The science outreach approach has some similarities to citizen science but typically describes projects that are conducted outdoors or in another type of public or accessible space such as a public park, metro stop, library, university campus, etc. Similar to public art, it includes aspects of collaboration, community support and involvement, and site specificity.

Public science efforts in the science outreach tradition include Science on the Buses, in which city buses in many major European Union cities were decorated with large informational science posters in November 2002. Likewise, a project in Toronto placed "advertisements" with science facts on buses in Toronto during July 2009.
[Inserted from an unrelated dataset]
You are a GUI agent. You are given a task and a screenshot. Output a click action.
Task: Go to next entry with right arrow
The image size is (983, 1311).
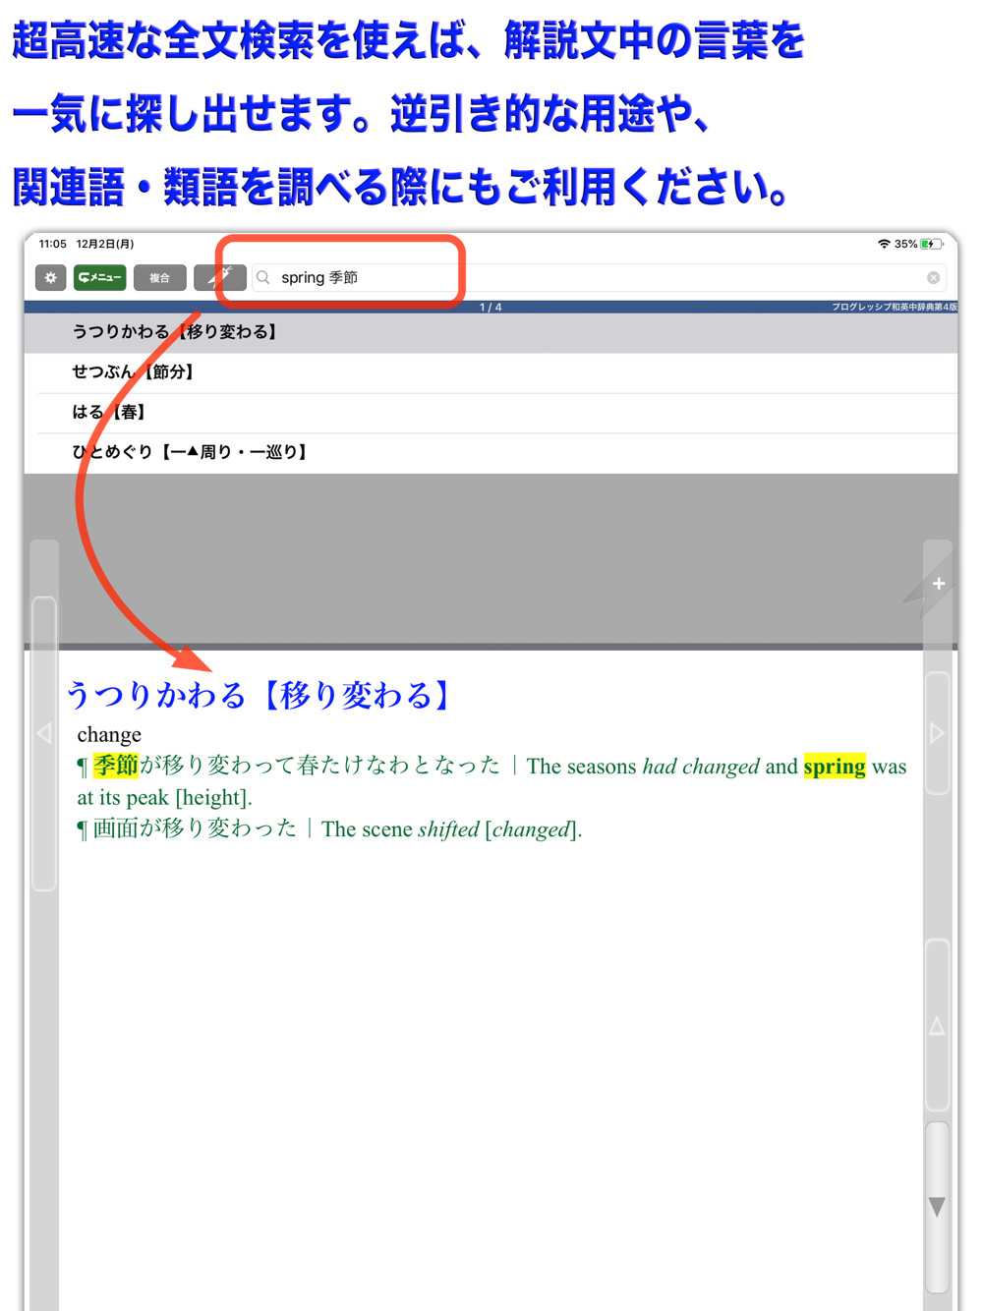coord(937,733)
Science City was a public science initiative that ran from June 1994 through May 1995. Created by staff and consultants from the New York Hall of Science, Science City was an outdoor exhibition that utilized the street, fences, buildings and other public structures in New York City to attract the "non-museum-going" public to the science in everyday life. The exhibition asked questions such as "Why is it warmer in the city?", "What pulses under the street?" and "What's under the sidewalk?" to help increase public awareness about the science and technology that runs invisibly underneath modern urban life.

Science Cafés, founded by the public science pioneer Duncan Dallas, are public science events that initiate a discussion on a science topic in pubs or cafes, usually with a local researcher in attendance to answer questions and present information.

Science festivals can also be grouped into this category of public science efforts, with modern incarnations of festivals including a range of learner-centered activities and events conducted in public spaces.

Public science initiatives often attempt to reach new audiences (particularly, non-experts who might not actively seek out science), in addition to existing science outreach audiences, by hosting events in alternative informal learning environments. By definition, such public science projects are outside the walls of the science centre or science museum, where the main focus of the particular space is not typically science outreach.

An example of a specific public science initiative in astronomy is From Earth to the Universe (FETTU), a project of the International Year of Astronomy 2009 (IYA2009). FETTU displayed large-scale images of astronomical objects with contextual information and supplementary materials and activities in non-traditional and mostly public locations such as parks, airports, art festivals, and shopping malls. By 2011, FETTU had been exhibited at about 1000 sites worldwide, with 50 sites in the United States. One result from FETTU demonstrated a trend towards more non-self-selective audiences for science communications in these public spaces.